The Huaca del Sol is an adobe brick pyramid built by the Moche civilization (100 AD to 800 AD) on the northern coast of what is now Peru. The pyramid is one of several ruins found near the volcanic peak of Cerro Blanco, in the coastal desert near Trujillo at the Moche Valley. The other major ruin at the site is the nearby Huaca de la Luna, a better-preserved but smaller temple.

By 450 AD, eight different stages of construction had been completed on the Huaca del Sol. The technique was additive; new layers of brick were laid directly on top of the old, hence large quantities of bricks were required for the construction. Archeologists have estimated that the Huaca del Sol was composed of over 130 million adobe bricks and was the largest pre-Columbian adobe structure built in the Americas. The number of different makers' marks on the bricks suggests that over a hundred different communities contributed bricks to the construction of the Huacas.

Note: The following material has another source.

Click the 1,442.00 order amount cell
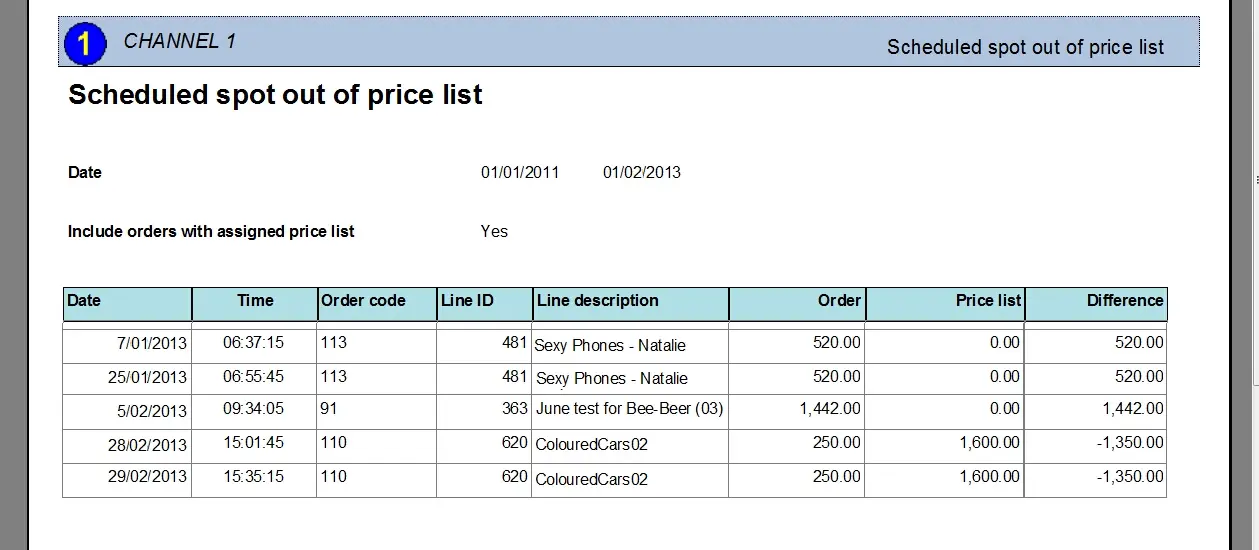 tap(830, 409)
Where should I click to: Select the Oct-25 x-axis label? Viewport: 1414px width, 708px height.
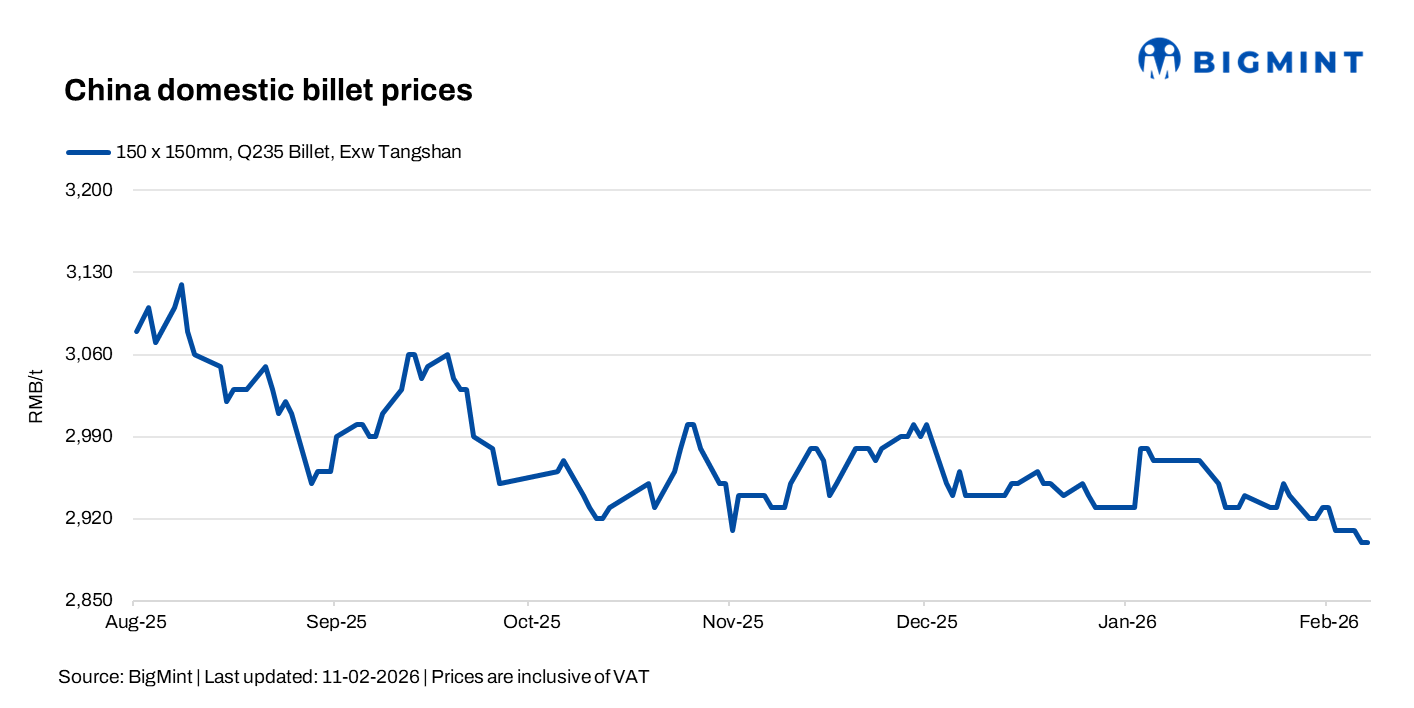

The Huaca del Sol was composed of four main levels. The structure was expanded and rebuilt by different rulers over the course of time. It is believed to have originally been about 50 meters in height and 340 m by 160 m at the base. Located at the center of the Moche capital city, the temple appears to have been used for ritual, ceremonial activities and as a royal residence and burial chambers. Archaeological evidence attests to these functions.

During the Spanish occupation of Peru in the early 17th century, colonists redirected the waters of the Moche River to run past the base of the Huaca del Sol in order to facilitate the looting of gold artifacts from the temple. The operation of the hydraulic mine greatly damaged the Huaca del Sol. In total, approximately two-thirds of the structure has been lost to erosion and such looting. The remaining structure stands at a height of 41 meters (135 feet).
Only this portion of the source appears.